The total amount of cash returned (i.e. share buybacks and dividends) to shareholders this year should therefore reach 44% of cash generation from operations, according to TotalEnergies.

For the future, TotalEnergies anticipates a ratio of 40% “across economic cycles”, against, according to Royal Bank of Canada, a rate of 35% to 40% in the medium term, in its previous indications.

Thus, the group “raises the bar” on distribution to shareholders, appreciates the Canadian bank. “Both the increase in the repurchase program this year and the increase in the medium-term payout ratio appear to exceed market expectations,” she adds.

A confirmed level of investment

Regarding other announcements, TotalEnergies indicated that it expects its hydrocarbon production to increase by 2% to 3% per year over the next five years, to reach between 2.7 million and 2.9 million barrels of oil equivalent per day. , with much of this growth expected to come from LNG, with projects in Papua and Mozambique.

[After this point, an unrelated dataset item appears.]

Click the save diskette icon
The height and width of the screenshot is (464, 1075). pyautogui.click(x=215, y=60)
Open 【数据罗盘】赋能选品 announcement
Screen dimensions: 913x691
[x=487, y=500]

Hydrocarbons would thus bring in 3 billion additional cash flow between 2023 and 2028, according to its forecasts.

The company put its investments (capex) at between $16 billion and $18 billion per year over the 2024-2028 period, in line with its previous forecast of $14 billion to $18 billion “across cycles”. This confirmation is considered welcome by Royal Bank of Canada.

All of its announcements gave a boost to TotalEnergies shares, which rose 1.4% around 5 p.m., while the stock was close to balance before the group communicated its outlook around 3 p.m.